■ **Document**
------------------------------------
Thursday, Mar 28th, 2013 (8:55 am) - Score 1,091

The UK telecoms regulator, Ofcom, confirms that the European Commission (EC) “did not raise any concerns” about its plans to slash the price that ISPs, mobile operators and businesses must pay to BT for 1Gbps+ wholesale Leased Line (Ethernet) services in all parts of the UK except Hull and London.

Ofcom’s Business Connectivity Review of the related market, which is worth around £2 billion per year, initially ruled in July 2012 that BT held Significant Market Power (SMP) in the “relatively new market” for faster than 1Gbps services (here) and should be subject to tighter regulation (e.g. price caps).

Ofcoms Statement

Leased lines provide dedicated symmetric transmission capacity between fixed locations, and their overall value exceeds £2bn per annum in the UK. They play an important role in business communications services and are used to support a wide variety of applications, both in the private and public sectors. They also play a significant role in delivering fixed and mobile broadband services to consumers, because communications providers (CPs) use them extensively in their networks.

BT remains by far the largest wholesale supplier of leased lines in the UK. For illustrative purposes, if we consider all wholesale circuits, we estimate that BT has a share of 82% of volumes. The majority of CPs remain reliant on BT’s network in providing services to their customers.
------------------------------------
■ **What you are asked to do**
Reproduce the passage from the Ofcom leased line article starting at "The UK telecoms" and ending at "Hull and London.".
------------------------------------
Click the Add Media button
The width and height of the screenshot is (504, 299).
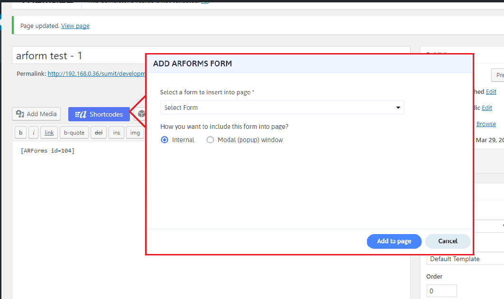(x=37, y=114)
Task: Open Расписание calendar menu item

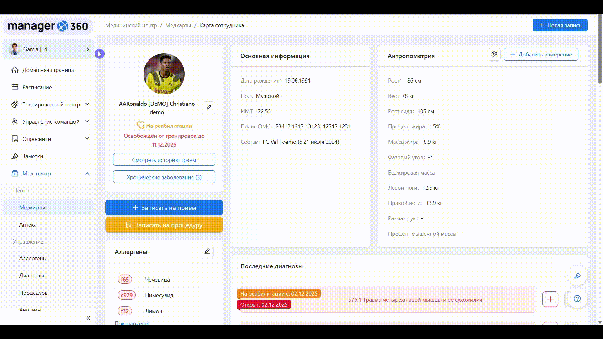Action: click(37, 87)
------------------------------------
■ **Answer for this exercise**
The UK telecoms regulator, Ofcom, confirms that the European Commission (EC) “did not raise any concerns” about its plans to slash the price that ISPs, mobile operators and businesses must pay to BT for 1Gbps+ wholesale Leased Line (Ethernet) services in all parts of the UK except Hull and London.